The new guy, Hong Kong’s Financial Secretary John Tsang, won’t be any different — because he won’t be any more of a decision maker than the last puppet was.
This is why people like Democracy, and hate Communism and/or dictatorships, among many other reasons.
Here’s a bit about Tsang from AFP —
HONG KONG: Hong Kong’s finance chief resigned Monday (Dec 12) ahead of what is widely expected to be a tilt at the city leadership.
John Tsang – nicknamed “Mr Pringles” by local media for his resemblance to the crisp brand’s mascot – is seen as a more moderate alternative to current leader Leung Chun-ying, who said Friday he would step down in July.
The city has become sharply divided under Leung, whose term has been marked by anti-Beijing protests. Opponents cast him as a puppet of the Chinese government squeezing the semi-autonomous city’s freedoms.
Tsang confirmed to reporters Monday evening that he had resigned after more than nine years, but stopped short of announcing he would run for the leadership.
“I shall think through this in the coming days and make an announcement,” he said.
He used the opportunity to thank the Chinese government for their “support and encouragement” as well as the people of Hong Kong.
Tsang recapped how he had witnessed the city returned to “our motherland” – referring to the handover of Hong Kong from Britain to China in 1997.

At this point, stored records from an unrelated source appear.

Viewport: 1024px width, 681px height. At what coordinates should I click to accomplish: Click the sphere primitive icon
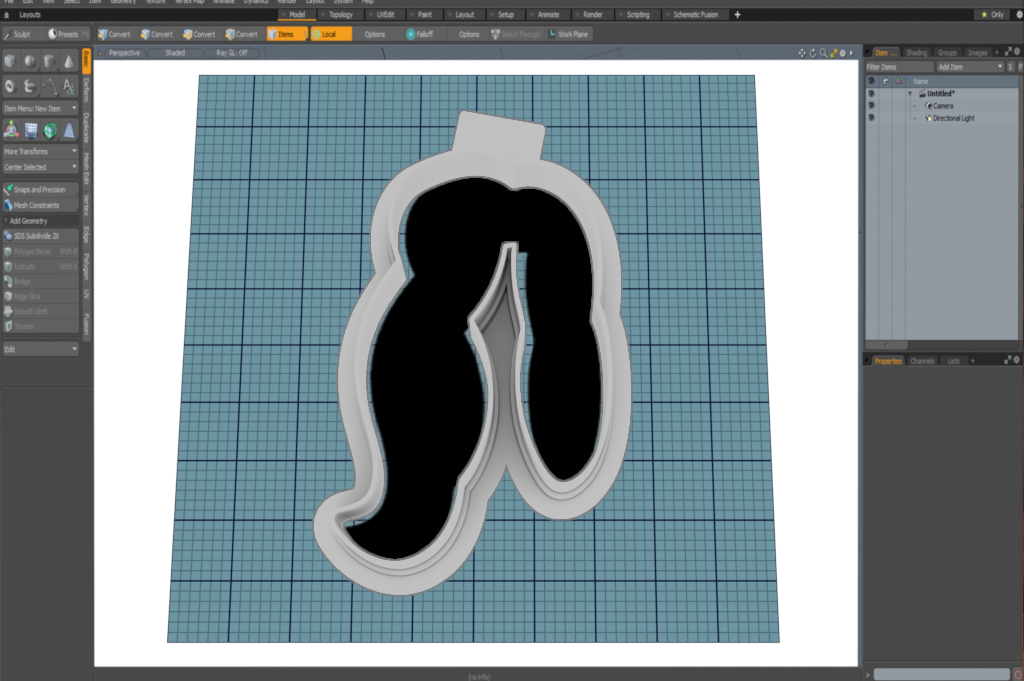[x=30, y=63]
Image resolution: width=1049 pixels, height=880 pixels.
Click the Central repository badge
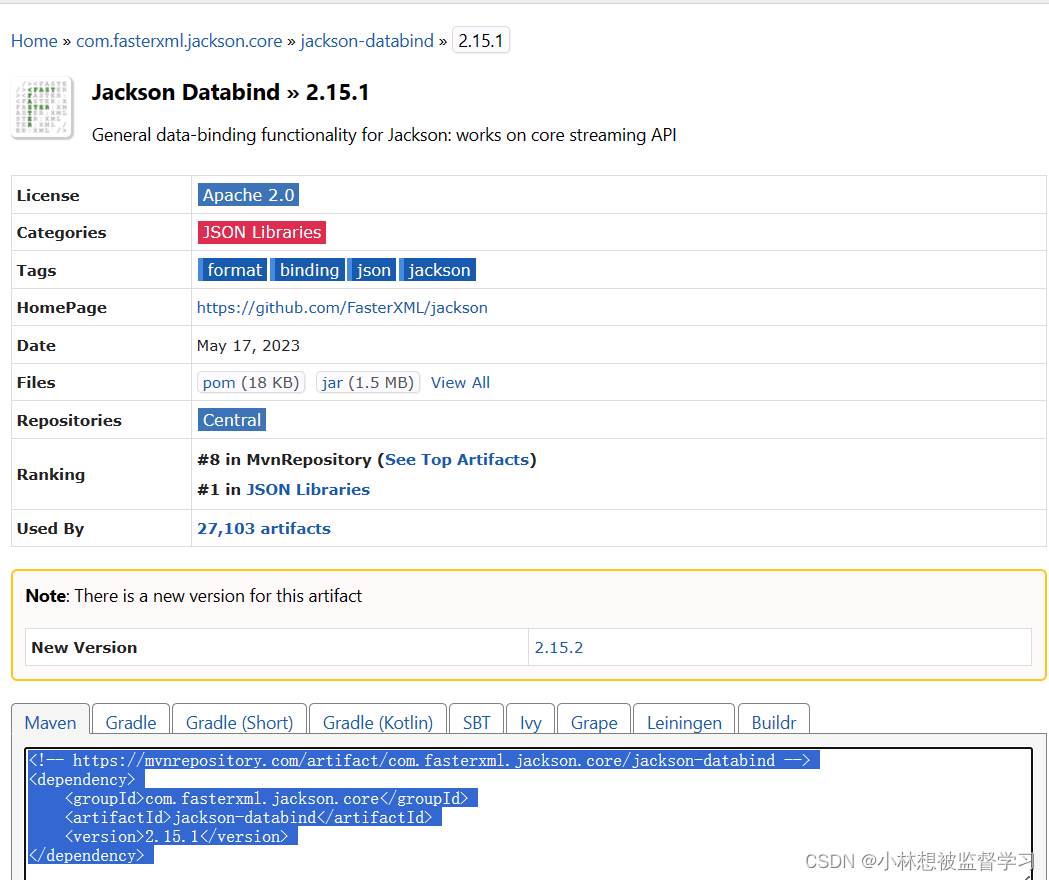pyautogui.click(x=231, y=420)
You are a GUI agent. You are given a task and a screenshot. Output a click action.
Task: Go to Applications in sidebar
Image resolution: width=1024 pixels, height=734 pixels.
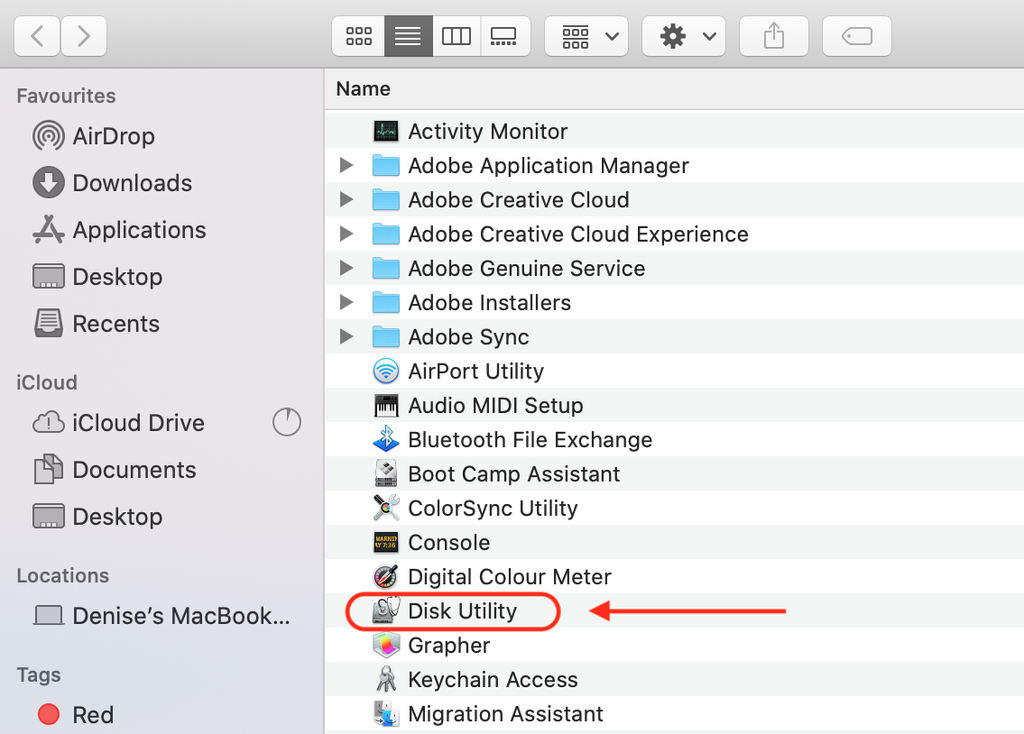(139, 230)
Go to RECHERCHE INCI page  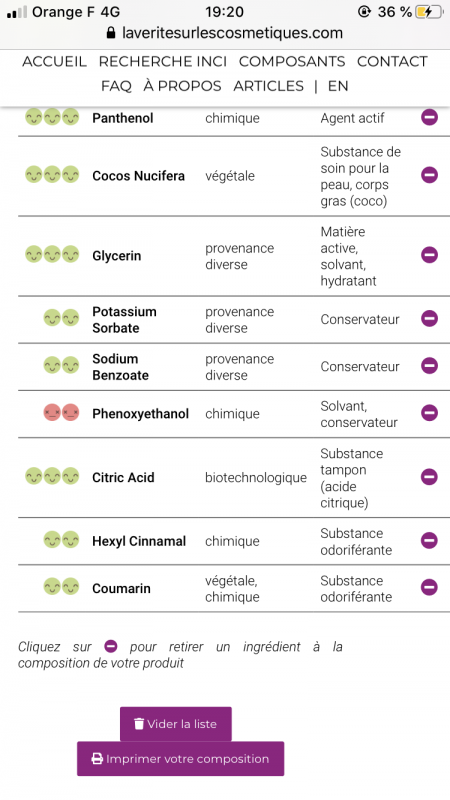[x=163, y=61]
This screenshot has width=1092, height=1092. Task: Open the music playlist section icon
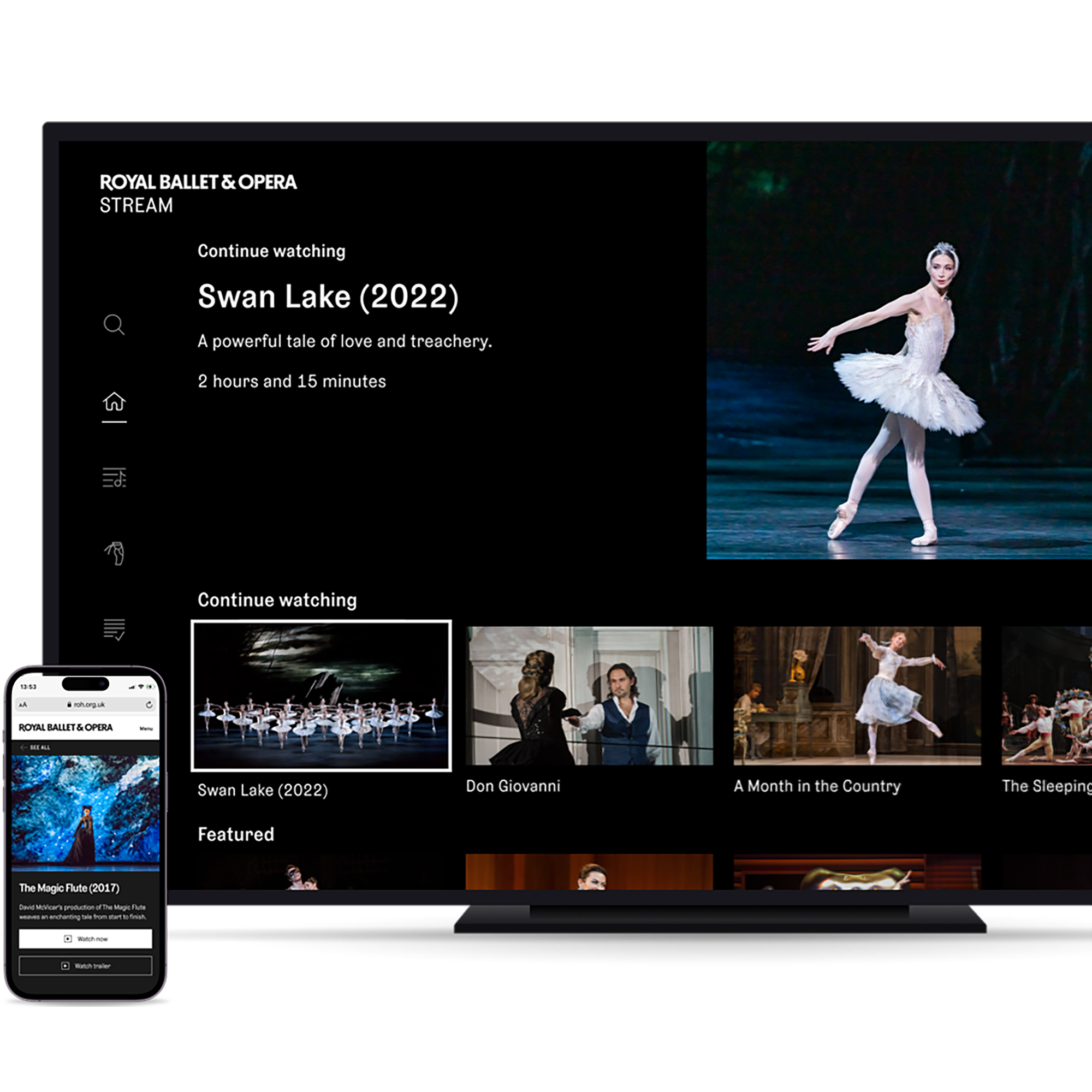click(115, 479)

He also said that Hong Kong’s high degree of autonomy had been “successfully implemented”.
The finance secretary’s resignation is being seen as a signal that he will stand in the leadership elections in March. Candidates are not allowed to hold a government office if they want to stand for chief executive. Although Tsang has a better public image than Leung, he is still an establishment figure.
Pro-democracy campaigners have warned the next city leader will simply be another Beijing yes-man as the vote system is skewed. The chief executive is chosen by an electoral committee made up of representatives of special interest groups, weighted towards Beijing.